● The data:

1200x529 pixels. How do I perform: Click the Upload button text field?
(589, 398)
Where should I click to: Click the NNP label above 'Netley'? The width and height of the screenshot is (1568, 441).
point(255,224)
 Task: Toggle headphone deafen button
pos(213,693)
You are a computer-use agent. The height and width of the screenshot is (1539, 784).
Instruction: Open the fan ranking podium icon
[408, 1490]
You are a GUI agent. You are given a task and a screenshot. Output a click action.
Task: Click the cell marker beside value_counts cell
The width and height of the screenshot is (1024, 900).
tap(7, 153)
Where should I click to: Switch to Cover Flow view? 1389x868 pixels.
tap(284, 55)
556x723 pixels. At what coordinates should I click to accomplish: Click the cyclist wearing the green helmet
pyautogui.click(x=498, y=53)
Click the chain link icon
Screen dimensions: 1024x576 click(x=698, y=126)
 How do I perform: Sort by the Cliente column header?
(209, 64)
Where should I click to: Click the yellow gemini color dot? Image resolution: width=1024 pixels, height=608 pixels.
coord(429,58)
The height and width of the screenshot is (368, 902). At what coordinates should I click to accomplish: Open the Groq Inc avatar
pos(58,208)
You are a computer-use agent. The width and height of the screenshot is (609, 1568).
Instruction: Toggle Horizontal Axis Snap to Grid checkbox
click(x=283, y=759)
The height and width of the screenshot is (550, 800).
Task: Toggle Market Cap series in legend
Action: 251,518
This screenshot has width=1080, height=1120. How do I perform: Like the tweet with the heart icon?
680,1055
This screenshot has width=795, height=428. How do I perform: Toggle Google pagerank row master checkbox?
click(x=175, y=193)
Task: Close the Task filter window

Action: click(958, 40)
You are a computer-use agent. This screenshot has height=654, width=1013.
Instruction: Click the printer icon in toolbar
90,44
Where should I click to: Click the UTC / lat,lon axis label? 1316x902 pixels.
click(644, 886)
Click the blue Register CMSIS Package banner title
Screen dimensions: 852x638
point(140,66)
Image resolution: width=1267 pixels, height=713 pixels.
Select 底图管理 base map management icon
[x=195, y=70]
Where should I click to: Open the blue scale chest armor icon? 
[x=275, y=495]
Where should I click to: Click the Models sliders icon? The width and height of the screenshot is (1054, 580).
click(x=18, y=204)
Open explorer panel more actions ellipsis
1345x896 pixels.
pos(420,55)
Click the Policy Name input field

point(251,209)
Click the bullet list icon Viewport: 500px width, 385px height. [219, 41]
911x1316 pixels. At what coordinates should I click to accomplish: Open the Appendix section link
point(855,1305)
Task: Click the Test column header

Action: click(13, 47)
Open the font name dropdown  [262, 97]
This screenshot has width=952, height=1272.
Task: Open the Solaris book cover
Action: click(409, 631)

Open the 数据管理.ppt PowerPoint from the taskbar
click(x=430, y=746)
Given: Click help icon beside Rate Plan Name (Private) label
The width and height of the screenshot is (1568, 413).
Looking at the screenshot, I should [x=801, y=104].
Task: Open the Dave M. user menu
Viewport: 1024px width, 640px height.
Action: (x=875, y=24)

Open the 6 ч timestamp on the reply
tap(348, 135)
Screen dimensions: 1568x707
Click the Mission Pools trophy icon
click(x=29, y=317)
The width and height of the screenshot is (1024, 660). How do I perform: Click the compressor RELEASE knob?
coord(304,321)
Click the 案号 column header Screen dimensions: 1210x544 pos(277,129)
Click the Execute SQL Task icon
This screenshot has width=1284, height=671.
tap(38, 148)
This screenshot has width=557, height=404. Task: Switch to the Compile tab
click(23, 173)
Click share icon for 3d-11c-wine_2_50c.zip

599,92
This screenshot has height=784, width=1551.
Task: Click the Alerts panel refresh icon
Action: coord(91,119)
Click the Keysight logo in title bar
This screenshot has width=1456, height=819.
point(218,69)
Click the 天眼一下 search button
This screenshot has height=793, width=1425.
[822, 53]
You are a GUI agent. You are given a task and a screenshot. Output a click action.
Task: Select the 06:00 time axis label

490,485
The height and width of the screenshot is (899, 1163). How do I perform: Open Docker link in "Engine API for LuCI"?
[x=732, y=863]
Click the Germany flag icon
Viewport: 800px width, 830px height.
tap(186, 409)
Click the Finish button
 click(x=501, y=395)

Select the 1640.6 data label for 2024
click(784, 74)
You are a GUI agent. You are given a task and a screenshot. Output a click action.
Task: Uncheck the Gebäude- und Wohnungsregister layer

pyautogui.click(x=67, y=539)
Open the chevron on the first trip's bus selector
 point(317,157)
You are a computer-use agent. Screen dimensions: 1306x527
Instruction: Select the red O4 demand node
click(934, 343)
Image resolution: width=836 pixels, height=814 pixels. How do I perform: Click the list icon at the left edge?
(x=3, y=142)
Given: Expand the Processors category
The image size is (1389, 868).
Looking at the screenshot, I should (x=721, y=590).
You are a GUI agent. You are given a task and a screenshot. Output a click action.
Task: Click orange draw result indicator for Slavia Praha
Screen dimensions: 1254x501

● Task brief: The answer is the line holding "Task: Uncheck the" and all the lines after it through the end of the records, repeated exactly.

● Written answer:
Task: Uncheck the Gebäude- und Wohnungsregister layer

pyautogui.click(x=67, y=539)
Open the chevron on the first trip's bus selector
 point(317,157)
You are a computer-use agent. Screen dimensions: 1306x527
Instruction: Select the red O4 demand node
click(934, 343)
Image resolution: width=836 pixels, height=814 pixels. How do I perform: Click the list icon at the left edge?
(x=3, y=142)
Given: Expand the Processors category
The image size is (1389, 868).
Looking at the screenshot, I should (x=721, y=590).
You are a GUI agent. You are given a task and a screenshot. Output a click action.
Task: Click orange draw result indicator for Slavia Praha
Screen dimensions: 1254x501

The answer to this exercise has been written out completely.